Guys, please please watch all the way through the YouTube video I connected. It's Troye Sivan's new song & MV for "Heaven".

You'll see why it literally brought me to tears and I hope you loved it just as much as I did.

Guys, I want to make sure you know something that this MV is just pushing me to say.

You're loved. No matter your sexuality. And I know, I know for some people it's so hard to not be heterosexual because of religion or parents or just society. And if you can live a life without any discrimination against it I am truly so happy for you.

But, I know for me, my parents are VERY against homosexuals. My family are all strong Christians as well as me so it's really hard to get to figure out what I truly am.

I'm pretty sure I'm heterosexual, but lately I've been staying up crying for hours because I just don't know anymore. I feel more attached to my own gender than I have for guys and I've never held romantic feelings for anyone.

..and I'm a high schooler.

You'd expect by now, I'd of had SOME sort of feelings for someone, right? No. I haven't.

At first I just thought I was asexual. Because that's just what seemed to fit.

But when I saw this music video, when I really watched it, and REALLY thought about it, it describes everything about my life so perfectly I couldn't even form words or get the tears out of my eyes. My mouth hung open the entire 4 minutes and tears glossed my eyes.

And I know for me, it is so, so hard and painful figuring out who exactly I am or who I like. Like I said, mainly because my mom says she hates homosexuals so much that if it weren't a crime, she'd shoot every one of them. But I support them so much, it breaks my heart to live in a world where such things are said.

I always just thought it hurt me so badly because ALL of my ships and a ton of my friends are homosexual, plus I just support them so much, but when I watched this I realized it's so much more.

I don't know yet, but I might be one myself, and the thought TERRIFIES me. My religion is strongly against it, and I love God, I want to live a life for God (ignore all my smut lol) but can I really change something I was born as? Can someone really help who they fall in love with?

I'm telling this to all of you out there who are struggling with something similar to me- it's alright. Even if it feels like the world is against you, and it feels like your walls are constantly caving in, I love you, as do other people even if you can't see it.

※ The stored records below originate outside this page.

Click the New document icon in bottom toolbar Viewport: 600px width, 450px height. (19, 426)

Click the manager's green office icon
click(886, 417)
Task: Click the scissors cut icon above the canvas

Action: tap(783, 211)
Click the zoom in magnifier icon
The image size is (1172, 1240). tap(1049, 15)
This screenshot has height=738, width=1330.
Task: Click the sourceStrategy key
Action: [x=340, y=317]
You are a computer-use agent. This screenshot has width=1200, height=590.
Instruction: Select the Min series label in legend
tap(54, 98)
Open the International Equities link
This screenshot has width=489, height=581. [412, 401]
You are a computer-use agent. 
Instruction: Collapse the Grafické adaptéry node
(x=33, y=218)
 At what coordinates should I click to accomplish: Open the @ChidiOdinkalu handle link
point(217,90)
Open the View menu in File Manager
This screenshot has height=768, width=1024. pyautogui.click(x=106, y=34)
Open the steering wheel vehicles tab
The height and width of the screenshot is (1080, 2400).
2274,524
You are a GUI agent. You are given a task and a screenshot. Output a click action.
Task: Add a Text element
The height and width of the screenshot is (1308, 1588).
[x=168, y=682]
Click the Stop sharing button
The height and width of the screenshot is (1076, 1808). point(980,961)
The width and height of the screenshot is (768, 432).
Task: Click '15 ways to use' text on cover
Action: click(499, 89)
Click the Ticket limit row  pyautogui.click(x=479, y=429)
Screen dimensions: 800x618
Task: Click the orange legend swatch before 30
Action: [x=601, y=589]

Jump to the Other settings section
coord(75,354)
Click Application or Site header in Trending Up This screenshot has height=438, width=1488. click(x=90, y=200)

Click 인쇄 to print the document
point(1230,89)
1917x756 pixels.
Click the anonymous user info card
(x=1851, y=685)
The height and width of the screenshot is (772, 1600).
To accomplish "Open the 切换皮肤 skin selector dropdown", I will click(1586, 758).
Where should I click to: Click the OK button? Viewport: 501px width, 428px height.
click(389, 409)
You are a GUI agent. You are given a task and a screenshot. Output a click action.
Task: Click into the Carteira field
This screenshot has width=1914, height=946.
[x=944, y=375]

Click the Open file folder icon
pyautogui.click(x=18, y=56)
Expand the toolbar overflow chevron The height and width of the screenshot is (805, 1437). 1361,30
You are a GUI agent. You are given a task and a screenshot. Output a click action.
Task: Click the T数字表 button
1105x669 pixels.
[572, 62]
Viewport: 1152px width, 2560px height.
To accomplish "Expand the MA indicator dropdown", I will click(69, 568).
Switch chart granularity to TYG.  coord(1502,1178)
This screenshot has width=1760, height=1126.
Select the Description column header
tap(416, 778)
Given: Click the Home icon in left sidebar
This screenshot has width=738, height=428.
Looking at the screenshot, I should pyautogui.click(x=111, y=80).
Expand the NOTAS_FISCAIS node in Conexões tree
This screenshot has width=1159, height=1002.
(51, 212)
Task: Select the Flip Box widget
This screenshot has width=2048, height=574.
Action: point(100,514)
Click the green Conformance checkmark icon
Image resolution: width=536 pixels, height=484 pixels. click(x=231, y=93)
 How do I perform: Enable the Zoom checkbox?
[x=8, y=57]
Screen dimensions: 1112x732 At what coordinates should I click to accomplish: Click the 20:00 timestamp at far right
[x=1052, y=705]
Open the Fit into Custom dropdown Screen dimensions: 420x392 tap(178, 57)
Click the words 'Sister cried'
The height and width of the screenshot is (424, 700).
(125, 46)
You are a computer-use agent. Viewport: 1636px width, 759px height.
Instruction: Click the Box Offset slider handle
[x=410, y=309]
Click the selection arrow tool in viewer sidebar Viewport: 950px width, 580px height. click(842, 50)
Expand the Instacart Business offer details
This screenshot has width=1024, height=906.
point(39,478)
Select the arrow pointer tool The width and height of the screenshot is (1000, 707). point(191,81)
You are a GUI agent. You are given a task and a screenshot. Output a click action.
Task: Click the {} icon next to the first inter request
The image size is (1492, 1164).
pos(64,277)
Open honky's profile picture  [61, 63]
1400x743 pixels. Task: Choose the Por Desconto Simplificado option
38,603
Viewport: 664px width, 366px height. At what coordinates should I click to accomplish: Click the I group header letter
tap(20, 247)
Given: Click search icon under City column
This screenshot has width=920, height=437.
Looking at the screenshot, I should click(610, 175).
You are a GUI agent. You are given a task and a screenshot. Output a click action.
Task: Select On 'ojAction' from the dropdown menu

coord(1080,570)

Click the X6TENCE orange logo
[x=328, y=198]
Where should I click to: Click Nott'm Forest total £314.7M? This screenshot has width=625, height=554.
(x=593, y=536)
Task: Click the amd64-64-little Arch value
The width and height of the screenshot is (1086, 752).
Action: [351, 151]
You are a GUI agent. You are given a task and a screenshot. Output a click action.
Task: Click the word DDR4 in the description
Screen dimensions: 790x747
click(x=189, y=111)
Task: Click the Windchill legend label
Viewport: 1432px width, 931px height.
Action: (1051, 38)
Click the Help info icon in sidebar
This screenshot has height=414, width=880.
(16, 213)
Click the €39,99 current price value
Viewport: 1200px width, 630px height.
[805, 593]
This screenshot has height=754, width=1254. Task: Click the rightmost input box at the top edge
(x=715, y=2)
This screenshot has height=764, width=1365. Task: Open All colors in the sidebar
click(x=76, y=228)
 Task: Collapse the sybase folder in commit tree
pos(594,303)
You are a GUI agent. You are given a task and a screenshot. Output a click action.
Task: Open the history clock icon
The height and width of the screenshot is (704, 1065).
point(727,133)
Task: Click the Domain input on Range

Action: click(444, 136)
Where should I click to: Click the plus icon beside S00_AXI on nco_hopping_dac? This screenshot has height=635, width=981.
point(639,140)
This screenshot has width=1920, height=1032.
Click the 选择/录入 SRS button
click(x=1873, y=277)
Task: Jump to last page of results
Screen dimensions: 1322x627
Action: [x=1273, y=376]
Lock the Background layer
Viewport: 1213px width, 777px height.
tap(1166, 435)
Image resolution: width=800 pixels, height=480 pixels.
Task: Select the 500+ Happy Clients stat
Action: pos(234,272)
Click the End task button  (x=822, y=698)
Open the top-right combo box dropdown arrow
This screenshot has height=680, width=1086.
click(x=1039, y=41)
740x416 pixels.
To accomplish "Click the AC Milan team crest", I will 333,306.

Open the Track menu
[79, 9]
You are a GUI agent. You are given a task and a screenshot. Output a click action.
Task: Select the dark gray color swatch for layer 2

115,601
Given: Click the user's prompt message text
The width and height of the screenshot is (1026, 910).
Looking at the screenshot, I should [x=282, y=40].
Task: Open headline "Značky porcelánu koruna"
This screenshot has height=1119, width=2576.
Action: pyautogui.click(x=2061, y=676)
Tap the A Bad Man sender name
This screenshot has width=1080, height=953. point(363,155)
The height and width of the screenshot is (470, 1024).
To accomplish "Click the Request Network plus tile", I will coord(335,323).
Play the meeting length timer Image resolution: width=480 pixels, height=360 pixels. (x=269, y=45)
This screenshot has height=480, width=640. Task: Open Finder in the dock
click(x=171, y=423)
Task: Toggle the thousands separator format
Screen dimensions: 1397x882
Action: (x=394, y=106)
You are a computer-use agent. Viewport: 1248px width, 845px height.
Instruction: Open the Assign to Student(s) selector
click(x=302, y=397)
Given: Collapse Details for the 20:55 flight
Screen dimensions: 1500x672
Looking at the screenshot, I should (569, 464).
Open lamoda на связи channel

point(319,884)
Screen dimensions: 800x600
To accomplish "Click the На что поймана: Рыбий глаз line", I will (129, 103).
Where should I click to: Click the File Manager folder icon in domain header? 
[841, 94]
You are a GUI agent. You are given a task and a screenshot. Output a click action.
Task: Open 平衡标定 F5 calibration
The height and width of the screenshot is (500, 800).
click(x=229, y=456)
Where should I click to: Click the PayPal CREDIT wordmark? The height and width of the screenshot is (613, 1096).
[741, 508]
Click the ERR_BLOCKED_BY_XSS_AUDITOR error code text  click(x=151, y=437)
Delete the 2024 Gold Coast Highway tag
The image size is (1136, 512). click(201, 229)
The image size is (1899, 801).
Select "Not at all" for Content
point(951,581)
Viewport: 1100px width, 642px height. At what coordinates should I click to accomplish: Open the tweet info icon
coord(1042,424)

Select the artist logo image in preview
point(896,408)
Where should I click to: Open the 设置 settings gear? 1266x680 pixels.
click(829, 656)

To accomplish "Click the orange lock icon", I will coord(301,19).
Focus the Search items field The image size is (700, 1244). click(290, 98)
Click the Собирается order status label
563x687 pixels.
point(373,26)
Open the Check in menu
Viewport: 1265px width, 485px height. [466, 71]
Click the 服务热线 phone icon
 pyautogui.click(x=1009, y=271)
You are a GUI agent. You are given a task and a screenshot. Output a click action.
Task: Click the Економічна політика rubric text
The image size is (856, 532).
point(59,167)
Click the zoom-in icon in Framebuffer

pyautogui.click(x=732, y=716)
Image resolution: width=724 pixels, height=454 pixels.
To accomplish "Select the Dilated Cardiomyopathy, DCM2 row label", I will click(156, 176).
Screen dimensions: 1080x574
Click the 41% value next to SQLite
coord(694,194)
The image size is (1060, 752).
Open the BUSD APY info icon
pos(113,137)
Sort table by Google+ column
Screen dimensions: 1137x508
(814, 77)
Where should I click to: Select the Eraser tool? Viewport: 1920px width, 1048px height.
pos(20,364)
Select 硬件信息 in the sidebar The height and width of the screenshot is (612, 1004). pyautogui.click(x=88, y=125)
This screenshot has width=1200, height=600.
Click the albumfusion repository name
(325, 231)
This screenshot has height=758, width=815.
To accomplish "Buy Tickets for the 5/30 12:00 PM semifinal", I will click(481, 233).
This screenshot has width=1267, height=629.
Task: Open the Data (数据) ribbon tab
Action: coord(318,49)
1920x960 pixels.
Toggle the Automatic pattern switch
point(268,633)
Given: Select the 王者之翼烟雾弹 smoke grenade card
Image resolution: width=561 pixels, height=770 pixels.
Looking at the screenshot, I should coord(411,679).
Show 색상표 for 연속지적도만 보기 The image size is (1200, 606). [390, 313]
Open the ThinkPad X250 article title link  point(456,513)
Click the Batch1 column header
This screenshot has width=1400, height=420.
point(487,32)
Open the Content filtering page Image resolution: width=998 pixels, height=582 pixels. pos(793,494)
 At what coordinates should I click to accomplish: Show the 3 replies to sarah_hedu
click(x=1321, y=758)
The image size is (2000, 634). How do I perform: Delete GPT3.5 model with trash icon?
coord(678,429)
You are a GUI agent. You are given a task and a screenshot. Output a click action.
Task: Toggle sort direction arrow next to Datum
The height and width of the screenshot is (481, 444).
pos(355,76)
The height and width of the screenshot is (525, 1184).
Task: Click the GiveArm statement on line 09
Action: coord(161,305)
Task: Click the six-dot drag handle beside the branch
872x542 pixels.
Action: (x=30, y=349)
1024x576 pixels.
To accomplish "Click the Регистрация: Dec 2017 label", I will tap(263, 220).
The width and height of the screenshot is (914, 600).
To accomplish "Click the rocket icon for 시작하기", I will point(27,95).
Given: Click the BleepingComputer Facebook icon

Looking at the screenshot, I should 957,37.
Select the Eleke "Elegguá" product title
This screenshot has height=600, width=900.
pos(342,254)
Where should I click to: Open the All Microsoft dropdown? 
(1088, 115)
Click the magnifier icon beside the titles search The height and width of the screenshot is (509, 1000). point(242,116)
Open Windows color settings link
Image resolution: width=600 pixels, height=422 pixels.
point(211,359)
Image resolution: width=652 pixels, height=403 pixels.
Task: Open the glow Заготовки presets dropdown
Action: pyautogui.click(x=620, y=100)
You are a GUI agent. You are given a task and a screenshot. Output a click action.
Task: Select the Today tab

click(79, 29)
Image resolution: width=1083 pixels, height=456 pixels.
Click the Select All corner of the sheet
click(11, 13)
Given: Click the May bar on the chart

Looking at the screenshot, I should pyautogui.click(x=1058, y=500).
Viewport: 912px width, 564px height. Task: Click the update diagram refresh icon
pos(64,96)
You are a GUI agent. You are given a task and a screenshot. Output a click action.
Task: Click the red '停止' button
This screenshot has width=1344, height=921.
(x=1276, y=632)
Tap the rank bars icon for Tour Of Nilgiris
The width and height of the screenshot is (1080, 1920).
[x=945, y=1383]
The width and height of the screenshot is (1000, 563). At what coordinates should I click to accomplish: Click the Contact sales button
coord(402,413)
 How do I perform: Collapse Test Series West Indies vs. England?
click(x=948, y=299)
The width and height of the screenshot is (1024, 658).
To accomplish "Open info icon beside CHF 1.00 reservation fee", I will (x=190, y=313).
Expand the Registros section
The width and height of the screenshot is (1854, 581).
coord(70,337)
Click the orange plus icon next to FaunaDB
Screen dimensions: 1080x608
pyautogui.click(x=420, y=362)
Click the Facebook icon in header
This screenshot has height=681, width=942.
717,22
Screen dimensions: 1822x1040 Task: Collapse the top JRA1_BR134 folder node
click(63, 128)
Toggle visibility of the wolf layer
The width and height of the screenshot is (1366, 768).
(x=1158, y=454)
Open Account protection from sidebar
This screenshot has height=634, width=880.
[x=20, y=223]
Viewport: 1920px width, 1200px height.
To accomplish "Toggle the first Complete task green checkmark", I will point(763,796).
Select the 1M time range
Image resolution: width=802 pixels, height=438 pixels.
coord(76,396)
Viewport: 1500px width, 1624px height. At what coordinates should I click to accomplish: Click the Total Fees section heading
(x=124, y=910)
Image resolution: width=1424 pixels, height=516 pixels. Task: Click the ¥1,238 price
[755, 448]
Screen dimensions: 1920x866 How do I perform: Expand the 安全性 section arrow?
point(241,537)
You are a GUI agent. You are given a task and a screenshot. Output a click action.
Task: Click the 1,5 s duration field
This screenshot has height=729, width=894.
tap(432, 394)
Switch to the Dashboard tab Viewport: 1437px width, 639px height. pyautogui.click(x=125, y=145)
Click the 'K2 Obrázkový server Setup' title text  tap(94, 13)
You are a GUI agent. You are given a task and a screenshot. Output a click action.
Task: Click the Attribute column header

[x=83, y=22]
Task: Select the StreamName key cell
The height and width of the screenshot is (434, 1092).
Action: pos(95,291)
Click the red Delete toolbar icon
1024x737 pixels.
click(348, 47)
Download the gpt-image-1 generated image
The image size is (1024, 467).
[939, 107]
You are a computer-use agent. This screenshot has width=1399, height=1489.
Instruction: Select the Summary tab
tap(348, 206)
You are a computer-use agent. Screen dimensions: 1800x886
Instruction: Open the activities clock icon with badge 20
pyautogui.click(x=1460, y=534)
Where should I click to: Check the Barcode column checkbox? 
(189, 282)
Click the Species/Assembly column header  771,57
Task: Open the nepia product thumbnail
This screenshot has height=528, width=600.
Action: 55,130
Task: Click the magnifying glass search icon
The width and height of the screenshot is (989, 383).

But in the end, I love you. All of you. The only reason I'm still stable right now is because of you all and it shatters my heart to know you amazing people might be going through something so similar to me.

So don't be afraid to be who you were born as.

Don't change.

Be you, please. Please. You can't change who you are, because the you you are now is the best you. Because you're you.

You don't have to live up to everyone's expectations. You don't have to tremble in fear when someone calls you out for just who you are.

Because you're not them. You're you. Two different people.

Please never change.

Please stay you.

And if you can't do it for yourself, because it hurts too much, do it for me. Do it for the people who do truly love you.

Because there are people who truly love you.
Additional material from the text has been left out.